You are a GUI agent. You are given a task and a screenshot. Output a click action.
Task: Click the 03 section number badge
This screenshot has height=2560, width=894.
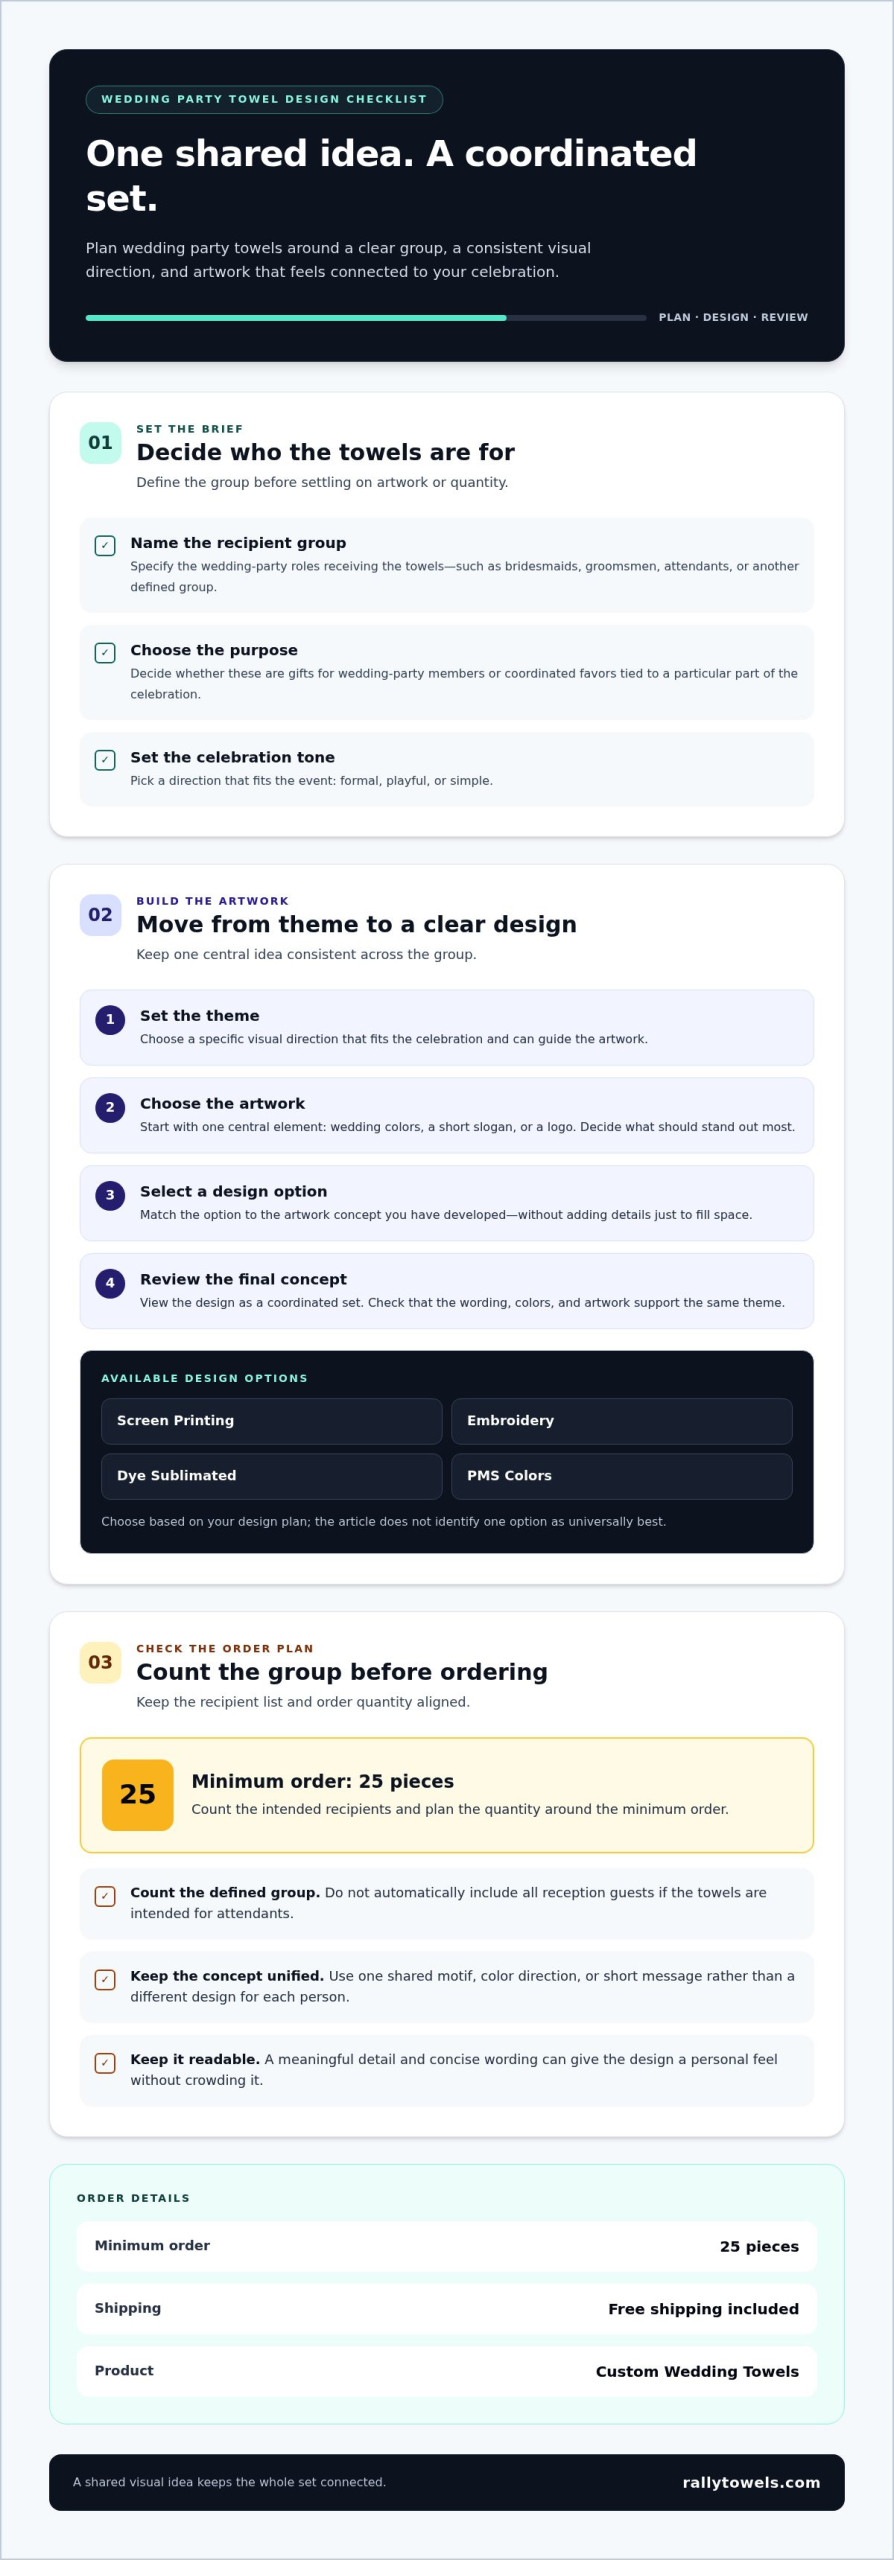(100, 1663)
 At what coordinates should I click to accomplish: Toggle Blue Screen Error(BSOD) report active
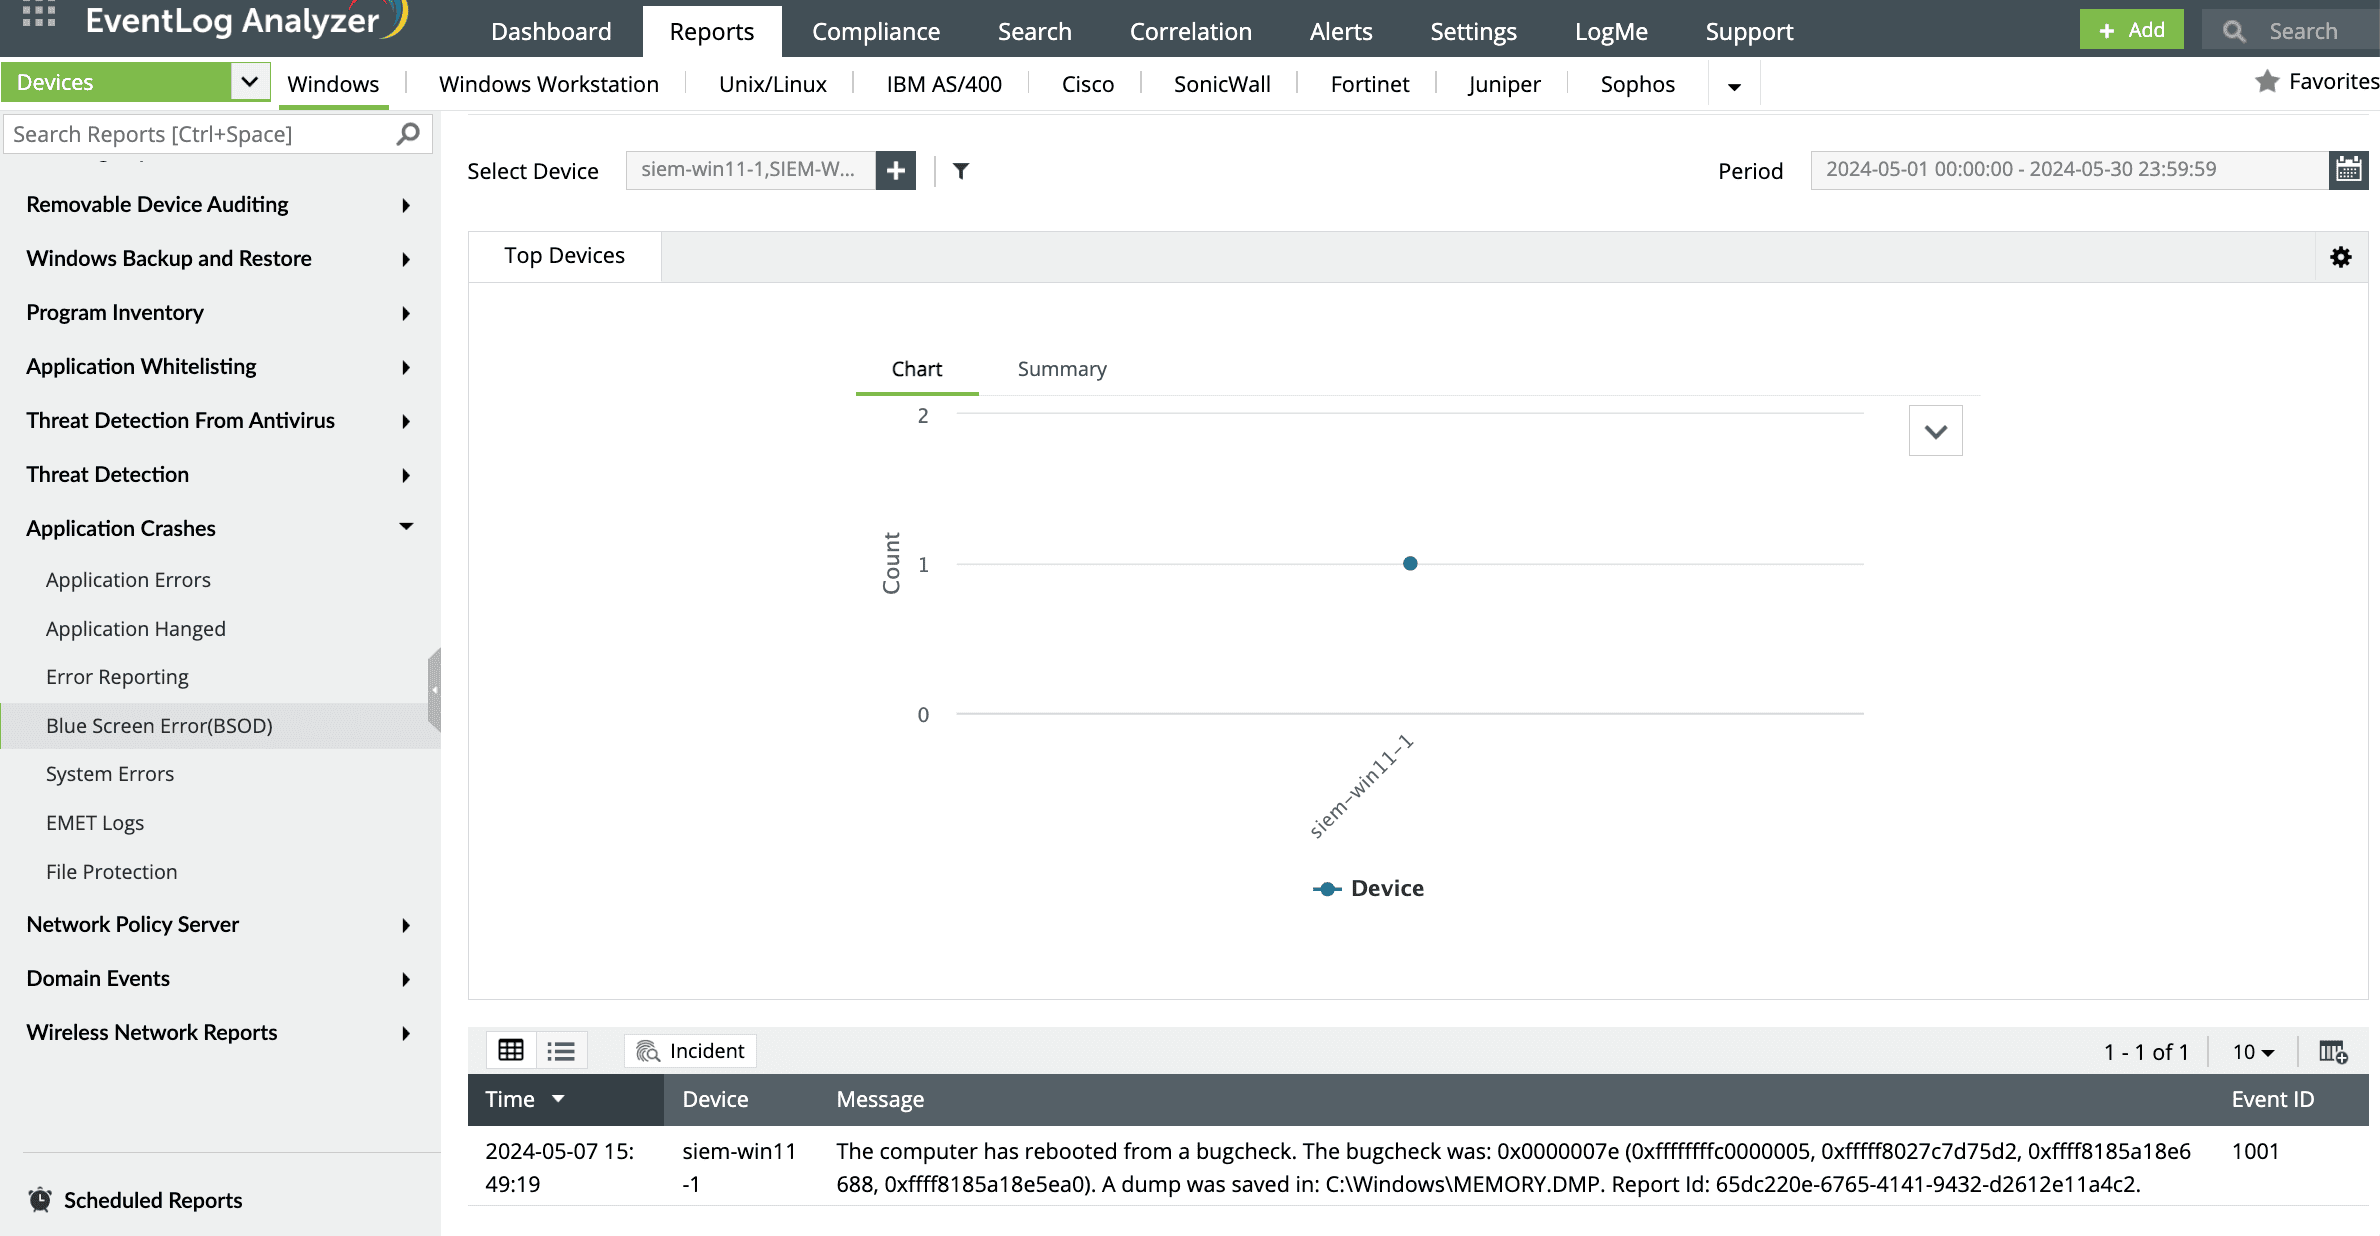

☆ ☆ ☆ ☆ ☆ ☆ ☆

§ **WHAT THE TASK ASKS**
Both ends included, copy the lines from the one holding "Task: Click the 03 section number badge" to the last line of the entries exactly, with all pictures left out.

§ **THE ANSWER**
Task: Click the 03 section number badge
This screenshot has height=2560, width=894.
(100, 1663)
 At what coordinates should I click to accomplish: Toggle Blue Screen Error(BSOD) report active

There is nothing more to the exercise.